PROTACs are small molecules that use the ubiquitin-proteasome system to remove unwanted proteins. They are a promising class of cancer-fighting drugs, but there are challenges with getting them into cells due to their large size. The new method that the researchers are proposing uses the CD36 protein, which is abundant in the body and found on the surface of cells, in the intestine, skin, lungs, eyes, and even some brain cells.
Instead of tweaking drug molecules to help them slip through cell membranes via passive diffusion, the scientists used a strategy called chemical endocytic medicine chemistry, which relies on the process of endocytosis. By designing drugs to use the CD36 pathway, researchers were able to deliver 7.7 to 22.3 times more of the drug inside cancerous cells. This change makes the treatments up to 23 times more potent, according to the researchers. Furthermore, data from mouse studies showed that the enhanced uptake led to stronger tumor suppression without making the drugs harder to dissolve or less stable.
This approach could impact future efforts to design drugs once considered too big to work. “It could rescue many drugs that were previously considered unusable due to poor absorption and turn them into clinically useful treatments for diseases,” said study author Hui-Kuan Lin, PhD, a cancer biology researcher and professor in the pathology department at Duke University School of Medicine.
The strategy is proving particularly useful for PROTACs, which are typically between 700 and 1,000 Dalton (Da). In this study, the researchers tested PROTACs that were over 1,000 Da. Despite their size, the modified PROTACs not only entered cells more efficiently but also showed greater tumor-fighting power, all while maintaining their stability and solubility.
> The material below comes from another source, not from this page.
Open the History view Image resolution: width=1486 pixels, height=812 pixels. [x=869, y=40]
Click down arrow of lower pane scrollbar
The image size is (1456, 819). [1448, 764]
“This was completely unexpected in the research field,” said study author Hong-yu Li, PhD, professor of medicinal chemistry and chemical biology in the pharmacology department at UT-San Antonio. Scientists have long thought that “molecules this large couldn’t cross membranes effectively, since the endocytic cellular uptake of chemical compounds was unknown. We identified CD36 as a protein for uptake and optimized drugs, better engaging with CD36 to internalize these drugs to more efficiently reach the target protein.”
Several companies are developing PROTACs to treat cancer, neurodegenerative diseases like Parkinson’s, and other conditions. For now, the findings reported in this paper will need to undergo further testing and evaluation in clinical trials before the strategy can be used in patient therapies.